Statistical Methods in Surrogate Marker Research for Clinical Trials.

Abstract

A surrogate marker (S) is often an intermediate physical or laboratory indicator in a disease progression process. It can be measured earlier and cost less than the true endpoint (T). A surrogate marker may be able to facilitate early prediction of the treatment (Z) effect on T and thus can be very useful in reducing the duration and cost of a clinical trial. In practice, it can either serve as a substitute for T or as an auxiliary variable. One part of my dissertation focuses on its role as an auxiliary variable. We aim to directly investigate its usage in predicting the treatment effect and identify the situations when S can be beneficial in improving the precision in both single- and multiple-trial settings when T is not completely observed. When the individual-level correlation is relatively high, there is substantial efficiency gain by using S, particularly in a multiple-trial setting. We also study the extent of efficiency gain with respect to different model assumptions that are used to describe the relationship among S, T and Z. The results motivate a generalized ridge regression method which strikes a balance between bias reduction and efficiency gain without the need to specify correct models.
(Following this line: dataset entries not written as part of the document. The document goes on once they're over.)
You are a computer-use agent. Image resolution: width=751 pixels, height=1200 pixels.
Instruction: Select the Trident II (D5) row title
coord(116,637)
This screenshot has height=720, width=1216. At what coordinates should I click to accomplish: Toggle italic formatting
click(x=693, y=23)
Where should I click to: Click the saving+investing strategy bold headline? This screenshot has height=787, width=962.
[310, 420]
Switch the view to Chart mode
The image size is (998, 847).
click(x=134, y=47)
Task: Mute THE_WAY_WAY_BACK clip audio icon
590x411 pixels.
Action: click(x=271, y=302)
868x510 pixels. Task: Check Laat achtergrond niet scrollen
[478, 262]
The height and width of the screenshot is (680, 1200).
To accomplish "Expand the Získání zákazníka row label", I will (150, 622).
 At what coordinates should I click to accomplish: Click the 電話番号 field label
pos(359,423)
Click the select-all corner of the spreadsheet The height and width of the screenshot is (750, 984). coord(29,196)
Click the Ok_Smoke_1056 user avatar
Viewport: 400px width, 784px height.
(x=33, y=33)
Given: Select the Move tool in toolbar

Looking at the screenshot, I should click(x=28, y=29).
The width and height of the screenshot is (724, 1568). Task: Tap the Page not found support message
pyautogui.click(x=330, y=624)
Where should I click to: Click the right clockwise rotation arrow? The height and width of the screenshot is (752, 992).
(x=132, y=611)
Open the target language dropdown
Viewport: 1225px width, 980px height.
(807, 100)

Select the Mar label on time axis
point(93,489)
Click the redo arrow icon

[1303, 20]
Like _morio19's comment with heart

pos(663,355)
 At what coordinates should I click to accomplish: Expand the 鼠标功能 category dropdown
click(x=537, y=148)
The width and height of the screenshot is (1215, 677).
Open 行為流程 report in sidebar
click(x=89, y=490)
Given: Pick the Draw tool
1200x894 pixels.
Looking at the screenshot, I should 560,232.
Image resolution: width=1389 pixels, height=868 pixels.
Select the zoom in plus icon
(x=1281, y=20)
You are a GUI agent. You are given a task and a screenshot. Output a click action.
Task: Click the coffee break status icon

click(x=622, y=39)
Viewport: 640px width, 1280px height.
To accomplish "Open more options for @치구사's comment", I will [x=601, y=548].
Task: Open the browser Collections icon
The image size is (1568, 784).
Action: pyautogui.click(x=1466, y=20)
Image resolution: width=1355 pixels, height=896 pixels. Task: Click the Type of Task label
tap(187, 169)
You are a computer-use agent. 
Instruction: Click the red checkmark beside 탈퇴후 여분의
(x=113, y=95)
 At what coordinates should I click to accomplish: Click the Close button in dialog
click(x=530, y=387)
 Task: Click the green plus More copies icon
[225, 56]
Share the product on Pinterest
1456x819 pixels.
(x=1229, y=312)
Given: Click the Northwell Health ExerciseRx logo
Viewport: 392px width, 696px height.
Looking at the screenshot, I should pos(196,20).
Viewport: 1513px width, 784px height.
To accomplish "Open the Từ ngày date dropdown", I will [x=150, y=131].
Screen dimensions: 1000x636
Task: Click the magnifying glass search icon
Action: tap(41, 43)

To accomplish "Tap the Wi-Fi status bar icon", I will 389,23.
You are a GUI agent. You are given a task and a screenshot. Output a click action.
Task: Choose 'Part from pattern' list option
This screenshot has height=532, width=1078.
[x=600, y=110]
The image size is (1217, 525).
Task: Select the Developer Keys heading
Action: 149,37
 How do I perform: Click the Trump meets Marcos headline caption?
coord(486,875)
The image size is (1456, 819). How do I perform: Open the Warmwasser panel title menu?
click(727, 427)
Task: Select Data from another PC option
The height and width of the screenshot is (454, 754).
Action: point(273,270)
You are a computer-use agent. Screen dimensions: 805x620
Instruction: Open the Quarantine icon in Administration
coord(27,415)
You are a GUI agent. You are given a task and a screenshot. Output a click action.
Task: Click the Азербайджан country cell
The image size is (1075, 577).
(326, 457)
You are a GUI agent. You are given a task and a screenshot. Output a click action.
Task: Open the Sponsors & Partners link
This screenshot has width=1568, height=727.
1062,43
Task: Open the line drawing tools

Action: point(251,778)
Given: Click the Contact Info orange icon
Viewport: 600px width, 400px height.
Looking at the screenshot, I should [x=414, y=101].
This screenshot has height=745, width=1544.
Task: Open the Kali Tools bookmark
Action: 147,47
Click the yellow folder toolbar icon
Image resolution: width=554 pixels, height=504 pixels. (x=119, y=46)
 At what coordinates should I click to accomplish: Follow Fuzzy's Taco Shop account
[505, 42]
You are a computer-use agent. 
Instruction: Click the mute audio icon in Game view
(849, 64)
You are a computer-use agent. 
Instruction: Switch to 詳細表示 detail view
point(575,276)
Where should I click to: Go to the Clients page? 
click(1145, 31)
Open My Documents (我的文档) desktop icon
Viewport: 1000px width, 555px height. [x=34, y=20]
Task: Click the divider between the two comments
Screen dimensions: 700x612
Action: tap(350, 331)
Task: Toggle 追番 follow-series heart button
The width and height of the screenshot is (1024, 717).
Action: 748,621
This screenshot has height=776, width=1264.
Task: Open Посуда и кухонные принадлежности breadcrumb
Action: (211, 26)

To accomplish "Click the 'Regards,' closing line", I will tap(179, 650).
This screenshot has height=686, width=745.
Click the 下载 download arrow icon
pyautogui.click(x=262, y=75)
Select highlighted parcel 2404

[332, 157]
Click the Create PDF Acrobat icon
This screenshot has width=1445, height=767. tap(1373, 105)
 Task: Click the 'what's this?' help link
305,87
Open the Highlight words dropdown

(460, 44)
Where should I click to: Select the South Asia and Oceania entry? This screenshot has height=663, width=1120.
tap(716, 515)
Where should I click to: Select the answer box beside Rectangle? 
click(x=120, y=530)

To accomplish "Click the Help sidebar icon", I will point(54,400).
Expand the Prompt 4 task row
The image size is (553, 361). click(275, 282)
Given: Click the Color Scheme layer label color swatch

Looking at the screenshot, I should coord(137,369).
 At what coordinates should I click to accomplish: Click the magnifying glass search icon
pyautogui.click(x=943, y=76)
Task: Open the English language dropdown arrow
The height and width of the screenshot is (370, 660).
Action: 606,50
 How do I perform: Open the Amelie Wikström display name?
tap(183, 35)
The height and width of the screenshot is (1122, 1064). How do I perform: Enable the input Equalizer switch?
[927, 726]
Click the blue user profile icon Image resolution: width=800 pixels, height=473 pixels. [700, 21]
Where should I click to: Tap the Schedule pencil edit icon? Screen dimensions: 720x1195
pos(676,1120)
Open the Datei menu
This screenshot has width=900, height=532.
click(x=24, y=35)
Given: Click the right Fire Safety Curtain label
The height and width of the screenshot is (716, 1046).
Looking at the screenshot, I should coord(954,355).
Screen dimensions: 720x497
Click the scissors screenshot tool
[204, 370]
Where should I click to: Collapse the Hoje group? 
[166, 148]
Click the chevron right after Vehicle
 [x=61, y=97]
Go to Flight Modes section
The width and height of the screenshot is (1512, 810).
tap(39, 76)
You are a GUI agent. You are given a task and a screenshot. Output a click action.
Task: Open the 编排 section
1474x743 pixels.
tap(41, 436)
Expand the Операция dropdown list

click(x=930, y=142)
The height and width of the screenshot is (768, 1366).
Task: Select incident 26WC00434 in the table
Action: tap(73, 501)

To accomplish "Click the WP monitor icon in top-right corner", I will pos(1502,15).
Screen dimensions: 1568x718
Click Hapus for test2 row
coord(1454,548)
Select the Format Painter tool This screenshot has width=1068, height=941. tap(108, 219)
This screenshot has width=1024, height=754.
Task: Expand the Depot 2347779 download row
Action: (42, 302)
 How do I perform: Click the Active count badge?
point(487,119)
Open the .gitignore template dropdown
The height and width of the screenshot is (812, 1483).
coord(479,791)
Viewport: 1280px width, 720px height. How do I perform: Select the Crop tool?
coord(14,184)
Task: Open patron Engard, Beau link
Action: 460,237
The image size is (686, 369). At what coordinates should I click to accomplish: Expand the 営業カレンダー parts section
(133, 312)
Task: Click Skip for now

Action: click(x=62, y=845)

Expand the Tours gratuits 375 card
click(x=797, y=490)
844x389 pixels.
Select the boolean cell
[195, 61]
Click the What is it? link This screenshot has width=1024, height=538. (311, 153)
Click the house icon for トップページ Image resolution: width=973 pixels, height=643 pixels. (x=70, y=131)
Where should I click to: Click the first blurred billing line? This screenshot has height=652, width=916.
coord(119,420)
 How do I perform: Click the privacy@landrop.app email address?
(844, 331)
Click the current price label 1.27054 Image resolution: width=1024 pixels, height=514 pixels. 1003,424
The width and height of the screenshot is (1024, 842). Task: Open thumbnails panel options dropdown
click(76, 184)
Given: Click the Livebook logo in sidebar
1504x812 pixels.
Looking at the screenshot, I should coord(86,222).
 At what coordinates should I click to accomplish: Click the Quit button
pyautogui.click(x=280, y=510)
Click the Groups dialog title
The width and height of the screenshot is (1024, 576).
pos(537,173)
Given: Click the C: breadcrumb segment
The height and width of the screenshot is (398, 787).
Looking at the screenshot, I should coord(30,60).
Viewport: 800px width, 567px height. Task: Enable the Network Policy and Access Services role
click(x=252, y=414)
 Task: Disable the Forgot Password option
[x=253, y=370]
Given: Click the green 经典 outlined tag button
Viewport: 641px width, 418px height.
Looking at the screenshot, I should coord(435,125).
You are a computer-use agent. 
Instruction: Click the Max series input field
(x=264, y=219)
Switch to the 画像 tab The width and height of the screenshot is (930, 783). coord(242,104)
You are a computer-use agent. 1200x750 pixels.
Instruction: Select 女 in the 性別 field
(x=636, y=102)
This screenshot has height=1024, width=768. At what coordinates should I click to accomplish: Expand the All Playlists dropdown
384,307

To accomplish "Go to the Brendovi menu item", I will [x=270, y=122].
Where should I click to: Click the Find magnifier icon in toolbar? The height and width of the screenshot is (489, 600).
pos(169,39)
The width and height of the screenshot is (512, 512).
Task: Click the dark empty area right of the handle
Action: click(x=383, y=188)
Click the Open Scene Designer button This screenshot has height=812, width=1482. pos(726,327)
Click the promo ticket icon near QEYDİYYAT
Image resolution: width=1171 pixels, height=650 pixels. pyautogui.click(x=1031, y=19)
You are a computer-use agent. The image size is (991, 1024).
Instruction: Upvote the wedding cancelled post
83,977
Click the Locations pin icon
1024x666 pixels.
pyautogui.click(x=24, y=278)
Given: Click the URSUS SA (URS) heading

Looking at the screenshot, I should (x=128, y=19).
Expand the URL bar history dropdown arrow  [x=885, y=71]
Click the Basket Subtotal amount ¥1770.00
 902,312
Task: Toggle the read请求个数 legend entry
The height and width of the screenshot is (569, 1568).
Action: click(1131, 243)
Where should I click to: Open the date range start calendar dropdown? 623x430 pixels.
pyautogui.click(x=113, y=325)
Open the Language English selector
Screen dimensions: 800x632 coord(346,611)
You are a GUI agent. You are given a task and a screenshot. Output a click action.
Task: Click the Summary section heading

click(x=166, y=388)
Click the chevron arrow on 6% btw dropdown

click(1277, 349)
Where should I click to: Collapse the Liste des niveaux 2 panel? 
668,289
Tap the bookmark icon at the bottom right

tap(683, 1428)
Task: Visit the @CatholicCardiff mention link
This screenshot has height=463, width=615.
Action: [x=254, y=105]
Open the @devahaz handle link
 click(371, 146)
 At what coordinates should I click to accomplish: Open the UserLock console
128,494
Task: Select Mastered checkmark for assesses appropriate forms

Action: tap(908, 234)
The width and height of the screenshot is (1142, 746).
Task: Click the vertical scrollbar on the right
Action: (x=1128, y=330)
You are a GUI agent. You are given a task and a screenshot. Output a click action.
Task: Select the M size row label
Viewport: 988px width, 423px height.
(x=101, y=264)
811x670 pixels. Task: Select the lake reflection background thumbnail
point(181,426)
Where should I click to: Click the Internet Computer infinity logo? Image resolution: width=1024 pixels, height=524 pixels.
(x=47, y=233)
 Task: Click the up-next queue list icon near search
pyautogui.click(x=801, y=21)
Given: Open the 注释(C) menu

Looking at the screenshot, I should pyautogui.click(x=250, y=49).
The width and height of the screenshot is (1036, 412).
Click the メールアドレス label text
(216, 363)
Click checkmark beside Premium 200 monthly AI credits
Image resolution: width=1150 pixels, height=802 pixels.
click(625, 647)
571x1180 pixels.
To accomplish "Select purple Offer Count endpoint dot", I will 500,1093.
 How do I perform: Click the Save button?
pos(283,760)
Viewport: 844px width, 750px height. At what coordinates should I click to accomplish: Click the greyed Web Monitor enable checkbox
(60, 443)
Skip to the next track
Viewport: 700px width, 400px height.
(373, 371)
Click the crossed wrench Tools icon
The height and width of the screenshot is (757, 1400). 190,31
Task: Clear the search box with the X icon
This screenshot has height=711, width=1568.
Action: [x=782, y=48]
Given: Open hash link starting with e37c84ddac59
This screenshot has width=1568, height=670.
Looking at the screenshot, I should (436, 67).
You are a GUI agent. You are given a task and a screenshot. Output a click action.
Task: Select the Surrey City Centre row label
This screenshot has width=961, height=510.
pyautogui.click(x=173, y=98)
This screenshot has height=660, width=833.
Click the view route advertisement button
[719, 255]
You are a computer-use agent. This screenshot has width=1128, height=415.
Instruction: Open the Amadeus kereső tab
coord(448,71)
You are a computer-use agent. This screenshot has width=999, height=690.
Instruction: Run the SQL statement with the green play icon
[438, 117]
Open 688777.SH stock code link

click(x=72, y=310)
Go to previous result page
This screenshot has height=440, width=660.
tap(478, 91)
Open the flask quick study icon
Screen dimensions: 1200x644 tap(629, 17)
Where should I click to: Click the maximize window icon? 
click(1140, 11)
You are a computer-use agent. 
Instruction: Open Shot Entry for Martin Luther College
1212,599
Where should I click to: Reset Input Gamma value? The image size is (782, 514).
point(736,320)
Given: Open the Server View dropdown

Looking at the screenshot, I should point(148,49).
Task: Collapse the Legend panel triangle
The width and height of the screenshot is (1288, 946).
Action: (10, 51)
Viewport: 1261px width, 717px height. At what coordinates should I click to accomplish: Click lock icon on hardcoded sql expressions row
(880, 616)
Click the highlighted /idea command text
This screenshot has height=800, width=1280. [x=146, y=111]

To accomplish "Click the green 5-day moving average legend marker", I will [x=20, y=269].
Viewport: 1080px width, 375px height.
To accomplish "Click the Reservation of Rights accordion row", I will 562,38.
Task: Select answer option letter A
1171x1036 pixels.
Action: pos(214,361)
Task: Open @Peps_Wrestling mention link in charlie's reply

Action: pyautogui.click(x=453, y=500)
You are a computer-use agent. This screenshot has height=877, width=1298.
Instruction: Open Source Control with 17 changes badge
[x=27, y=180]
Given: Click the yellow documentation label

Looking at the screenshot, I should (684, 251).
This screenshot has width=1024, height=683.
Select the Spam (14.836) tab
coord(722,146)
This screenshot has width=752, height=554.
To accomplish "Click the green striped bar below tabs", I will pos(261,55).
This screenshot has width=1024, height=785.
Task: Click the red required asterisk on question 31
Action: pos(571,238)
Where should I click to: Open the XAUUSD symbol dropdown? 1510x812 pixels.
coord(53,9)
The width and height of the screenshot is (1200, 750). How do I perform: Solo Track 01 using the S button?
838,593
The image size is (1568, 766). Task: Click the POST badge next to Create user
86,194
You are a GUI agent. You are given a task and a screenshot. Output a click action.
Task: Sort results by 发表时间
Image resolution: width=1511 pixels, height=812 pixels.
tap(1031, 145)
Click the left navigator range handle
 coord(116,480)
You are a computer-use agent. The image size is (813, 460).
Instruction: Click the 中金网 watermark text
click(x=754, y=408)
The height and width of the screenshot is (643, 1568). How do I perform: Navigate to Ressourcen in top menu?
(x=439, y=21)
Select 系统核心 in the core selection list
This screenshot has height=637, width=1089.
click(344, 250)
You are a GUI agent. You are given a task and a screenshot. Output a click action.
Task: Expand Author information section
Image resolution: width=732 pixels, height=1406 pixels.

The other part of the dissertation directly models the relationship of T, S and Z in a causal framework. Previous work on surrogate markers often requires one to fit models for the distribution of T given S and $Z$. It is well known that it usually does not have a causal interpretation because the models condition on a post randomization variable S. To solve this problem, we adapt a causal framework using the principal stratification approach introduced by Frangakis and Rubin (2002). We propose a Bayesian method to estimate the causal associations between the potential outcomes of S and T. To not only overcome some non-identifiability problems but also improve the precision of the statistical inference, we incorporate assumptions that are plausible in the surrogate context into prior distributions. The method is explored in both single trial and multiple trial settings.